Efforts to prove B.C.’s 90-day immediate roadside prohibition (IRP) is not constitutionally valid were struck down on Monday morning.
This is the third time the legislation has been challenged since it was introduced in 2010 and now some lawyers are reviewing the decision and considering an appeal.
The controversial roadside impaired driving suspension impacts drivers who refuse a breathalyzer test or blow over 0.08 blood alcohol level.
On top of being handed a fine, their vehicle is immediately impounded and drivers are banned from driving for 90 days.
A B.C. Supreme Court judge didn’t buy the argument from a pair of lawyers, including Sarah Leamon of Acumen Law, who argued the suspensions for failing a breathalyzer test are unconstitutional and violate drivers’ rights.
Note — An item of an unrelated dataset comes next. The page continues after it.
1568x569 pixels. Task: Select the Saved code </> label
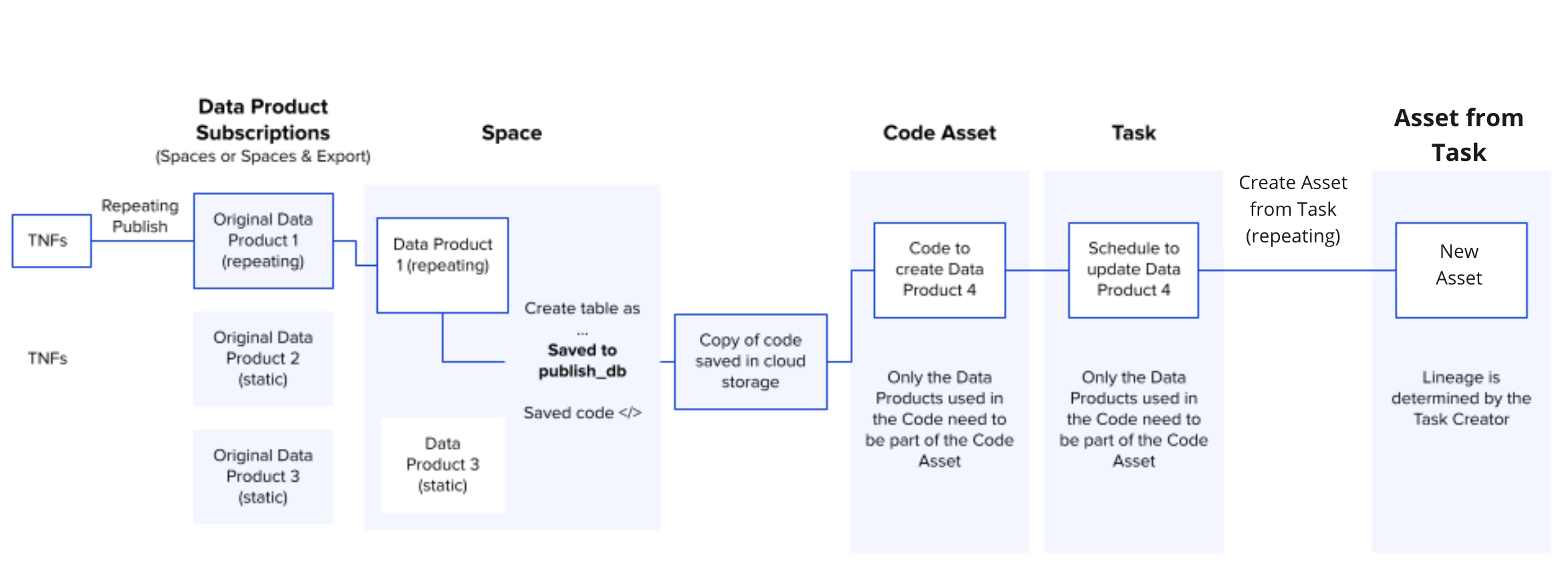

“What we are seeing is that this constituted an unreasonable search and seizure when it comes to pulling over a driver and demanding a sample of their breath and we also made arguments that it was contrary to drivers’ right to counsel,” Leamon said.
“It came down to the fact that this is an administrative process rather than a contravention under criminal law and the judge applied a very flexible approach in terms of the appeal process and what kind of appeal process drivers are entitled to.”
In 2011, the original IRP challenge was found to be unconstitutional. A revised version was upheld by the courts in 2014.
It was altered once again to put the burden of proof on the driver, not the police officer.
Leamon is arguing that reverse onus is unfair because drivers are punished immediately and their only recourse is to fight it after the fact.